Alex Jaton: [00:21:20] First of all, I would say to people don’t make it into a big deal in your mind because when you start something new, you make it harder. The longer you wait, the harder it becomes.
Jump right in and start with a small group, then manage the expectations of the people and tell them that you’re starting off with this new project, so they kind of know not to expect the most polished classes.
Don’t think that everything has to be perfect from the get go because you have to get used to this new technology. Your students have to get used to stuff. Encourage people to give you lots of very honest feedback about what was working and what they didn’t like, so you can kind of get better at that.
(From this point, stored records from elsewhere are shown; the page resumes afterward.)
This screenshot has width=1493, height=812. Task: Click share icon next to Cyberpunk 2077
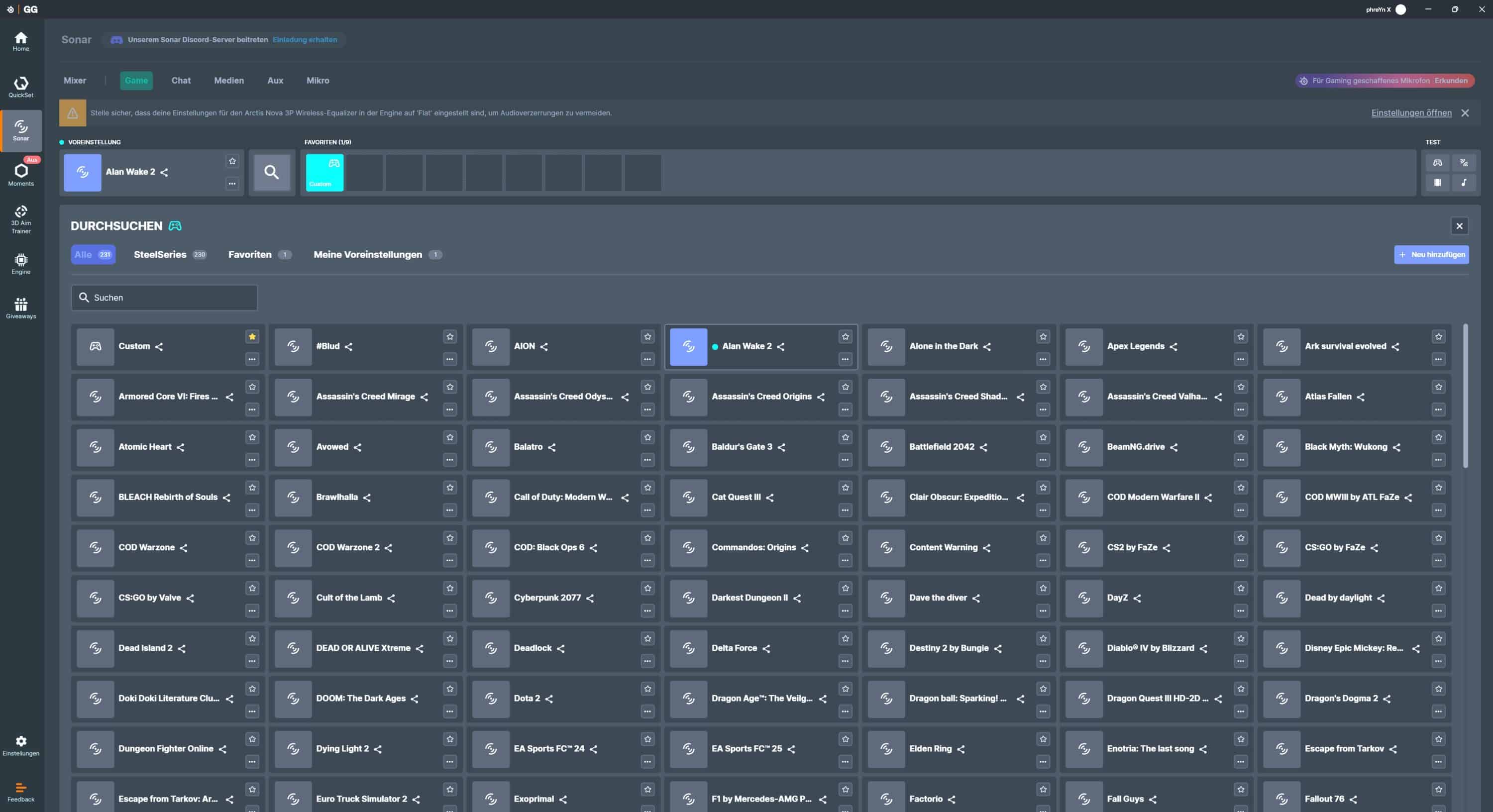[590, 598]
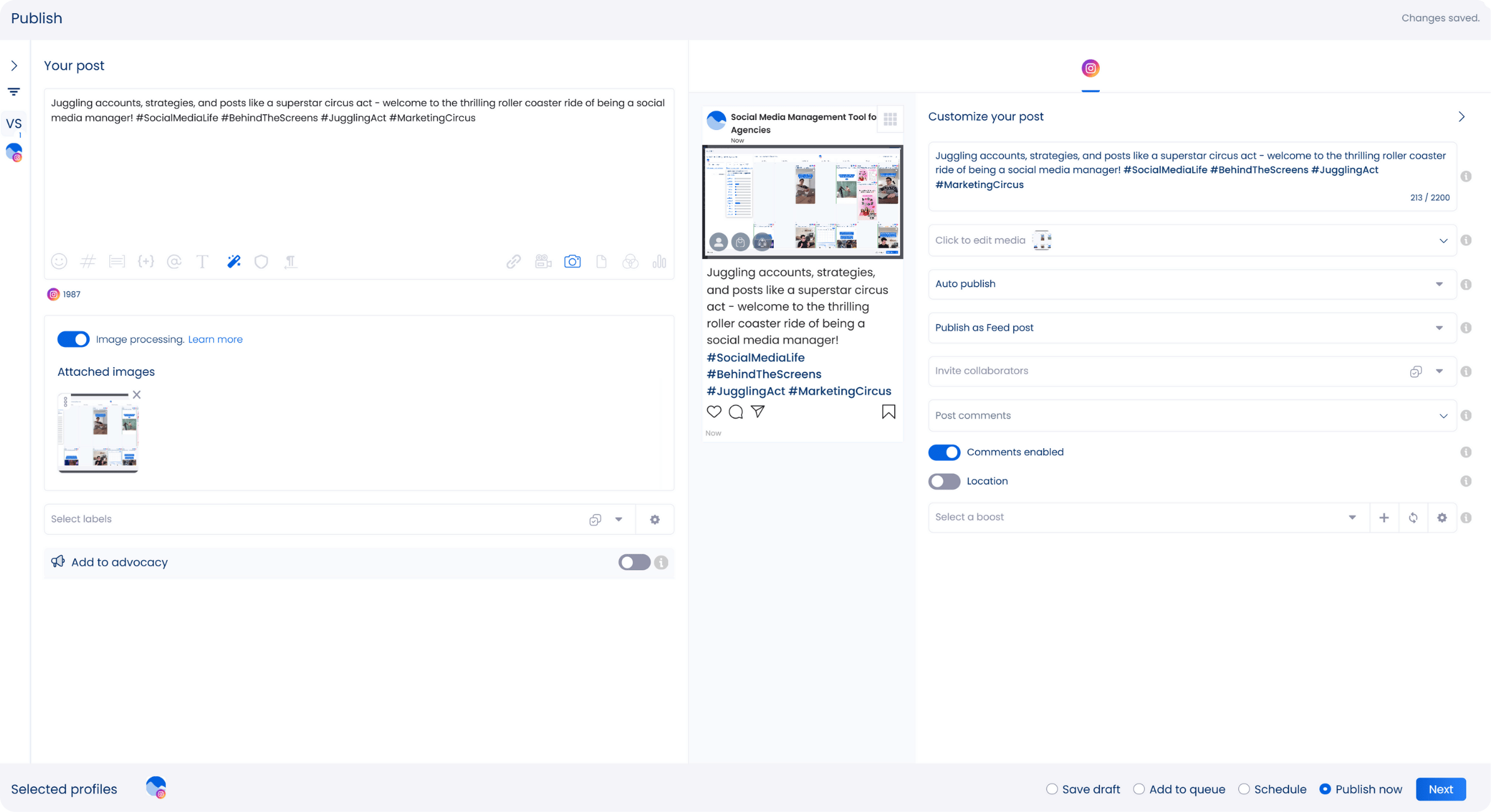Open the label settings gear
The image size is (1492, 812).
point(655,519)
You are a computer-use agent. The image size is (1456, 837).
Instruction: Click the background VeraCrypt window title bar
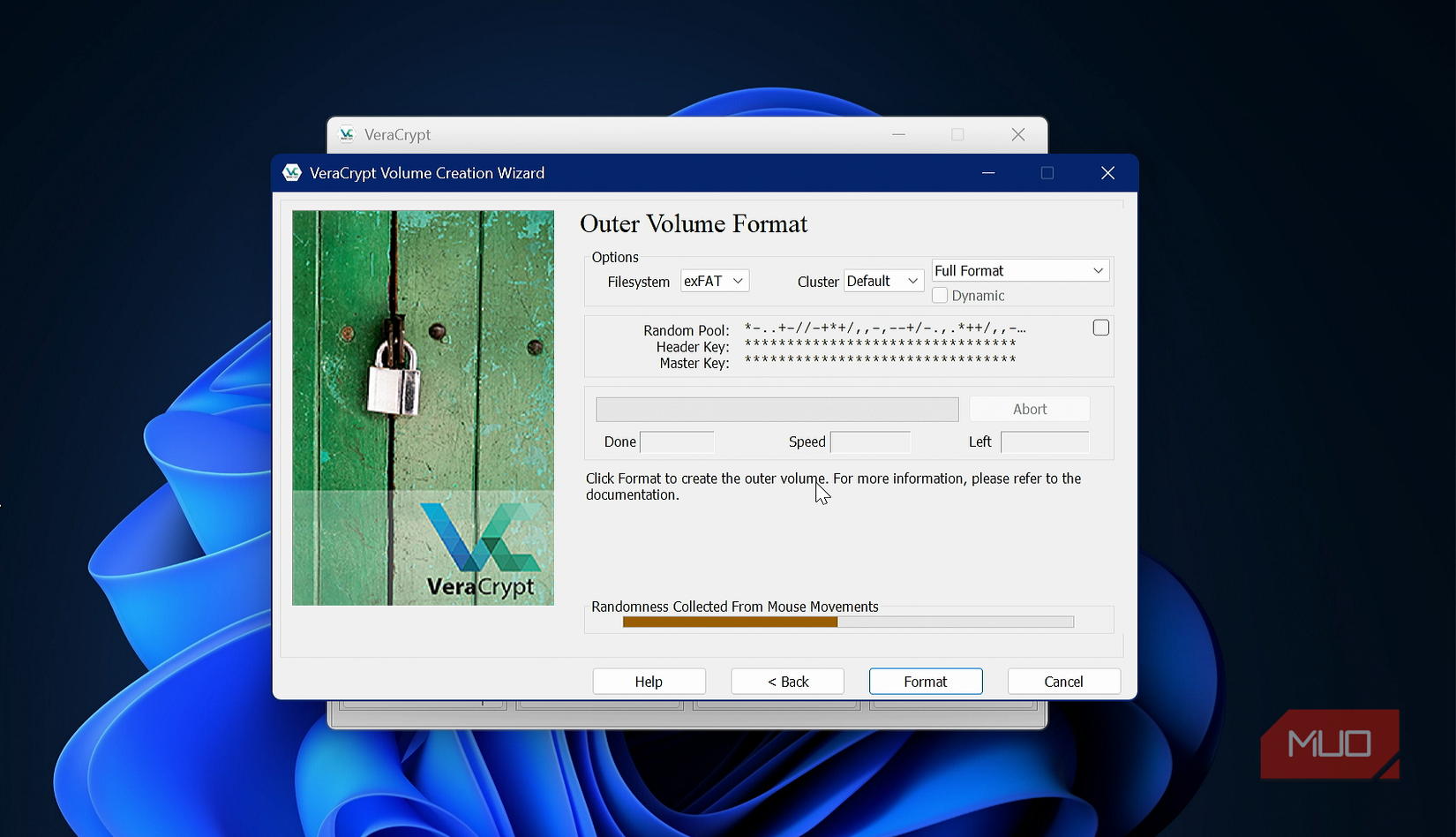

Alex Klein: [00:22:14] The number one tip is do it. Just do it. Do it in a crappy little weird way. If you’re not familiar with Zoom, go in Zoom, make a free account and just teach a class. Even if it’s to your brother or mother or whoever.
Just jump in and do it. That’s the number one thing that people are hesitant about. They think it has to be perfect. You have to have equipment. They have to have a lot of people signing up and all that stuff before they give it a go.
Alex Jaton: [00:22:42] No, just start small. When you’ve done your first couple of classes, maybe with your friends, or when you feel a little bit more comfortable with the technology, then start charging people for it because it’s your time and your work. Don’t be shy to get paid for it basically.
Alex Klein: [00:23:03] I agree. Number two is don’t sell yourself short just because it’s online. It doesn’t mean it’s that much worse than in-person. It can even be better depending on what it is exactly you’re teaching and how you’re teaching. In life throughout the world, we see a lot of people who are just not as confident as they really should be because they’re awesome and they have wonderful things to offer that nobody else can actually offer to anyone else. Try not to sell yourself short.
Alex Jaton: [00:23:42] If you’re scared of the admin side of it, then check out Ubindi because it will help you.
Kristy: [00:23:54] I really liked that a lot. Listeners, if you’re not sure and you’re scared, just do it and charge enough and see it’s sustainable for you and your students. You guys have some cool businesses. If people want to reach out to you or check out your services, how can they do that?
Alex Jaton: [00:24:13] Just go to ubindi.com. That’s where we hang out most of the time.
Alex Klein: [00:24:22] There’s a chat on there, and It’s usually one of us on the other side.
Alex Jaton: [00:24:25] So, feel free to come say hello and ask us anything.
Alex Klein: [00:24:28] Ubindi is free if you have a small teaching business with 50 students or less. It doesn’t cost anything for you to use Ubindi. It can help you save a lot of time with admin, so it can handle all the stuff surrounding classes, registrations and payments, and taking attendance and sending emails to students and that kind of stuff.
Alex Jaton: [00:24:27] A lot of the boring things.
Alex Klein: [00:24:49] Just click the chat button on there, and that’s where you’ll find us. We’re always happy to talk to you.
Kristy: [00:24:56]Awesome. Well, you guys have to check that out, listeners. It’s been [00:25:00] great to have you guys. It’s really interesting to hear how people the yoga industry is changing. Thanks so much for sharing your experience and knowledge, Alex and Alex.
Alex Jaton: [00:25:10] It was lovely. Kristy: [00:25:12] Thanks so much.